======== DATA PROVIDED

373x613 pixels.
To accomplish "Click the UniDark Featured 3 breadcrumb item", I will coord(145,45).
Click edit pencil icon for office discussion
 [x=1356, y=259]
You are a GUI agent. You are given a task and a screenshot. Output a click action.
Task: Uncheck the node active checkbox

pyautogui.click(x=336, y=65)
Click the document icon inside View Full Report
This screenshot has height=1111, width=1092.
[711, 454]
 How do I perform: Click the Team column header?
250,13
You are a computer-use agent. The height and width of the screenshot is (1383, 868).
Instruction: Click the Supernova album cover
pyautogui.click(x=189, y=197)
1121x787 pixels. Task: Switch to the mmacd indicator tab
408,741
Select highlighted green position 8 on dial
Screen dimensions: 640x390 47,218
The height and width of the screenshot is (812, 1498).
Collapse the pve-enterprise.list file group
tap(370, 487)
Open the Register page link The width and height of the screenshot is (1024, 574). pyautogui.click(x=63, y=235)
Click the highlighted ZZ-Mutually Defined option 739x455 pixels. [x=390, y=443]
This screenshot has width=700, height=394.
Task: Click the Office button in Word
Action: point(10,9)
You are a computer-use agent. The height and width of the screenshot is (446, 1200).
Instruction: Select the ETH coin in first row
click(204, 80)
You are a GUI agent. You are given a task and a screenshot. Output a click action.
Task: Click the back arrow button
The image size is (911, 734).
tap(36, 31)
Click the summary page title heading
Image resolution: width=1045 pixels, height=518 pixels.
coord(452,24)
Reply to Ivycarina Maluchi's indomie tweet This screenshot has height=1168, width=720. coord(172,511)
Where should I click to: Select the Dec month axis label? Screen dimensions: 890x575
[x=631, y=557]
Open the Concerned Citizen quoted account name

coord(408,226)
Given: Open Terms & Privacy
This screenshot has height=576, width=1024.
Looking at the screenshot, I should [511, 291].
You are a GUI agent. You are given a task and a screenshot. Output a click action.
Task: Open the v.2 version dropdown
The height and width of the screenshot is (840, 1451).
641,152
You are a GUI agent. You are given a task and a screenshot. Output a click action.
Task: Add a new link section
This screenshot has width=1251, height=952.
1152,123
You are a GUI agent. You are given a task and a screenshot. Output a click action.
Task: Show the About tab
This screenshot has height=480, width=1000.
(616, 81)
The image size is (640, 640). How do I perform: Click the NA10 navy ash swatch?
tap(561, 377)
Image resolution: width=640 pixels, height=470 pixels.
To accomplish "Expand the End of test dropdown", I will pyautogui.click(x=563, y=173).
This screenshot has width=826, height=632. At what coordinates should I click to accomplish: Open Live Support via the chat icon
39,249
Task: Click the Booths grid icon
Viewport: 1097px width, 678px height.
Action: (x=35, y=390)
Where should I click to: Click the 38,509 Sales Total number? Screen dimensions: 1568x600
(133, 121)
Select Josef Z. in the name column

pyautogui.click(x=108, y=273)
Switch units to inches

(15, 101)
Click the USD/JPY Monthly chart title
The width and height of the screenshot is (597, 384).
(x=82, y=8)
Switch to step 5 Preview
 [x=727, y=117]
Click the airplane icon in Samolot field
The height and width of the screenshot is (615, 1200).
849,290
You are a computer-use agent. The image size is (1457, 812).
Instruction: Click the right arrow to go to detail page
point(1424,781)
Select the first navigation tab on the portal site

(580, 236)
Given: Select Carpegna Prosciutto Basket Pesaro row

================

Write out the complete listing above, exactly as it reads.

# FINAL ANSWER:
373x613 pixels.
To accomplish "Click the UniDark Featured 3 breadcrumb item", I will coord(145,45).
Click edit pencil icon for office discussion
 [x=1356, y=259]
You are a GUI agent. You are given a task and a screenshot. Output a click action.
Task: Uncheck the node active checkbox

pyautogui.click(x=336, y=65)
Click the document icon inside View Full Report
This screenshot has height=1111, width=1092.
[711, 454]
 How do I perform: Click the Team column header?
250,13
You are a computer-use agent. The height and width of the screenshot is (1383, 868).
Instruction: Click the Supernova album cover
pyautogui.click(x=189, y=197)
1121x787 pixels. Task: Switch to the mmacd indicator tab
408,741
Select highlighted green position 8 on dial
Screen dimensions: 640x390 47,218
The height and width of the screenshot is (812, 1498).
Collapse the pve-enterprise.list file group
tap(370, 487)
Open the Register page link The width and height of the screenshot is (1024, 574). pyautogui.click(x=63, y=235)
Click the highlighted ZZ-Mutually Defined option 739x455 pixels. [x=390, y=443]
This screenshot has width=700, height=394.
Task: Click the Office button in Word
Action: point(10,9)
You are a computer-use agent. The height and width of the screenshot is (446, 1200).
Instruction: Select the ETH coin in first row
click(204, 80)
You are a GUI agent. You are given a task and a screenshot. Output a click action.
Task: Click the back arrow button
The image size is (911, 734).
tap(36, 31)
Click the summary page title heading
Image resolution: width=1045 pixels, height=518 pixels.
coord(452,24)
Reply to Ivycarina Maluchi's indomie tweet This screenshot has height=1168, width=720. coord(172,511)
Where should I click to: Select the Dec month axis label? Screen dimensions: 890x575
[x=631, y=557]
Open the Concerned Citizen quoted account name

coord(408,226)
Given: Open Terms & Privacy
This screenshot has height=576, width=1024.
Looking at the screenshot, I should [511, 291].
You are a GUI agent. You are given a task and a screenshot. Output a click action.
Task: Open the v.2 version dropdown
The height and width of the screenshot is (840, 1451).
641,152
You are a GUI agent. You are given a task and a screenshot. Output a click action.
Task: Add a new link section
This screenshot has width=1251, height=952.
1152,123
You are a GUI agent. You are given a task and a screenshot. Output a click action.
Task: Show the About tab
This screenshot has height=480, width=1000.
(616, 81)
The image size is (640, 640). How do I perform: Click the NA10 navy ash swatch?
tap(561, 377)
Image resolution: width=640 pixels, height=470 pixels.
To accomplish "Expand the End of test dropdown", I will pyautogui.click(x=563, y=173).
This screenshot has width=826, height=632. At what coordinates should I click to accomplish: Open Live Support via the chat icon
39,249
Task: Click the Booths grid icon
Viewport: 1097px width, 678px height.
Action: (x=35, y=390)
Where should I click to: Click the 38,509 Sales Total number? Screen dimensions: 1568x600
(133, 121)
Select Josef Z. in the name column

pyautogui.click(x=108, y=273)
Switch units to inches

(15, 101)
Click the USD/JPY Monthly chart title
The width and height of the screenshot is (597, 384).
(x=82, y=8)
Switch to step 5 Preview
 [x=727, y=117]
Click the airplane icon in Samolot field
The height and width of the screenshot is (615, 1200).
849,290
You are a computer-use agent. The image size is (1457, 812).
Instruction: Click the right arrow to go to detail page
point(1424,781)
Select the first navigation tab on the portal site

(580, 236)
Given: Select Carpegna Prosciutto Basket Pesaro row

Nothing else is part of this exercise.